Comparative experimental evaluation of three-wire SAPF control strategies for power quality improvement

Abstract

Filtering plays a vital role in maintaining power quality in three-phase systems, and Shunt Active Power Filters (SAPF) have emerged as the preferred solution in modern applications. In order to compare the performance outcomes of PI, PR, and PI-PR controllers, a laboratory implementation of Direct Current Control (DCC) will be presented in this study. Traditional PI control methods have limitations in eliminating high harmonics in line currents and harmonics at the DC link of an SAPF. In contrast, the PR control method offers significant advantages by nullifying DC link harmonics and providing superior performance and accuracy compared to conventional control and DC link voltage control methods. This improvement is evident in terms of power quality enhancement and cost-effectiveness for SAPF systems since it lowers operating costs, enhances voltage stability, and decreases harmonic distortion.
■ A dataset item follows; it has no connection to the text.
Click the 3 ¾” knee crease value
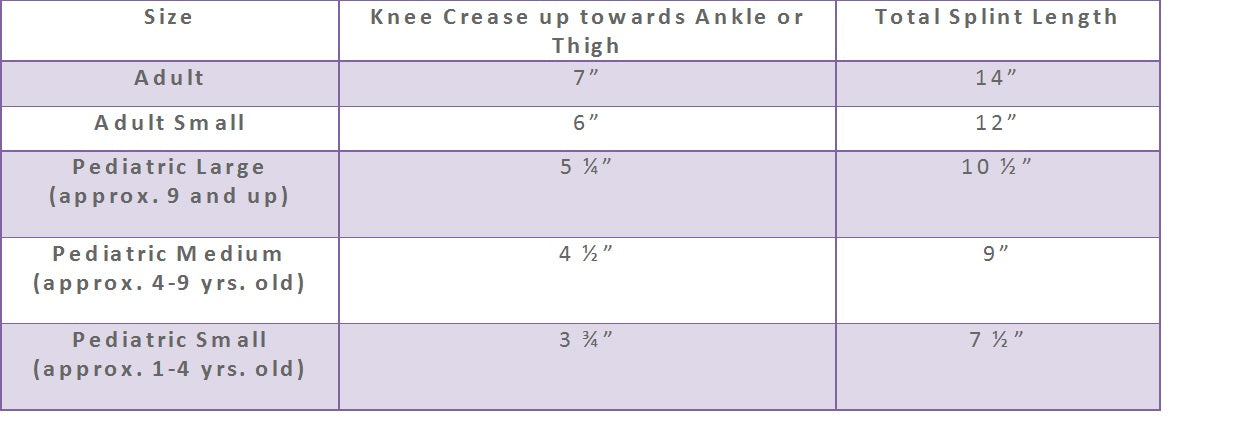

Furthermore, a proposed PR-PI strategy introduces a modernized control structure with an enhanced capability to compensate for low-order harmonics. The suggested control method demonstrates the ability to maintain a low Total Harmonic Distortion (THD) in the injected current, even when abnormal grid conditions arise, in contrast to PI and PR controllers. Additionally, it delivers reduced overshoot and settling time, along with a smaller steady-state error. The effectiveness of these three control methods, DCC-PI, DCC-PR, and DCC-PI-PR, was demonstrated through simulation and experimental results, emphasizing their respective performances in improving power quality.